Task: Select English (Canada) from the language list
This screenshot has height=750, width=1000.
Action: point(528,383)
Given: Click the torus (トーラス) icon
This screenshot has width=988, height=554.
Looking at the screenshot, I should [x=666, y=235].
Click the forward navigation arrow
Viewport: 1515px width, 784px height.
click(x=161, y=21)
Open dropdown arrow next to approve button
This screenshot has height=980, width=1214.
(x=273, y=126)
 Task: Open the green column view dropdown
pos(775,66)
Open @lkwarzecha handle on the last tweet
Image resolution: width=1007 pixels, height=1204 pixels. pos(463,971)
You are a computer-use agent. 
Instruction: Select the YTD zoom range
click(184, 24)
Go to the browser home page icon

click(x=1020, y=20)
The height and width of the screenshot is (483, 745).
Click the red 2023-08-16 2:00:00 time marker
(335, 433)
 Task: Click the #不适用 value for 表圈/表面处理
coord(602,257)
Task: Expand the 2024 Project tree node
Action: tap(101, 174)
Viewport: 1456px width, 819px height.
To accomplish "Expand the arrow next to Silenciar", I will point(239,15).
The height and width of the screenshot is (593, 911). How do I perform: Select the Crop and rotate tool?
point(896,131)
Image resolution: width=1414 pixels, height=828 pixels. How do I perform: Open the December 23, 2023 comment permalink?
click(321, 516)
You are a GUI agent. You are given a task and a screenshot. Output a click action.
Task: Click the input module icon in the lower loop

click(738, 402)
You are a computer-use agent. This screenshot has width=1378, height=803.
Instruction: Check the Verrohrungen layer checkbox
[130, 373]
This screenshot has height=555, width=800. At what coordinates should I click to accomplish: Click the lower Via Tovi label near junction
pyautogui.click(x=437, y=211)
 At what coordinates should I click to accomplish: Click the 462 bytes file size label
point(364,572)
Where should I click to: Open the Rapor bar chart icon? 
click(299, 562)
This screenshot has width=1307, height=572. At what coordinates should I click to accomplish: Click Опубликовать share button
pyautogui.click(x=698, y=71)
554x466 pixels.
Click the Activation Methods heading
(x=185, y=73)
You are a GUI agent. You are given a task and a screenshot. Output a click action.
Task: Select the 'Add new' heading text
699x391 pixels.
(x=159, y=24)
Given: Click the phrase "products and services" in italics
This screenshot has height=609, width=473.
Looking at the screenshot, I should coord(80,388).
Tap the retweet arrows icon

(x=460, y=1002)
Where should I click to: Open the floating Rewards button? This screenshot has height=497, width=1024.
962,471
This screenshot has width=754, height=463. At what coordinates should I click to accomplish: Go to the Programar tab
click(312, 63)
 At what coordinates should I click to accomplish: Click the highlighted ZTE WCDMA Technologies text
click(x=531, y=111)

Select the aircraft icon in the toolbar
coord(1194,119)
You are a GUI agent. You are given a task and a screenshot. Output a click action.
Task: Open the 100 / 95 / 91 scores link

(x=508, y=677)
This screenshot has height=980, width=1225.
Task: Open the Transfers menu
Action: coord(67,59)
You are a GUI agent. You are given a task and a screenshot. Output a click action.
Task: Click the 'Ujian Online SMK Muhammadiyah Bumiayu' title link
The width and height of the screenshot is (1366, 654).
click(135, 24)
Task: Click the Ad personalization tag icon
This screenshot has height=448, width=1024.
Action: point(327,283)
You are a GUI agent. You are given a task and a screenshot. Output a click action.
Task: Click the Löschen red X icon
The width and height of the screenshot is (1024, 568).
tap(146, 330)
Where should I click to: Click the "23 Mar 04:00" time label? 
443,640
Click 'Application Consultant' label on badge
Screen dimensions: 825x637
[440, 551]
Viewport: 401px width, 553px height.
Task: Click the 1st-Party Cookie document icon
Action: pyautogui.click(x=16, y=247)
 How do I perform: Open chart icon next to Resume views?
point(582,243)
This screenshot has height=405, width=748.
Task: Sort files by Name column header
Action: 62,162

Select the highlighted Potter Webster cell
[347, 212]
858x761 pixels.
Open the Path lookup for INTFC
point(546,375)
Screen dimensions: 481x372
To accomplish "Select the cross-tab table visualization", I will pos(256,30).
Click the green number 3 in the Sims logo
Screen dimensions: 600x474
========================================
→ What needs to be done: Pick out the lines above that hold the string "will" and show them.

→ Result for this exercise:
To accomplish "Expand the arrow next to Silenciar", I will point(239,15).
To accomplish "Select the cross-tab table visualization", I will pos(256,30).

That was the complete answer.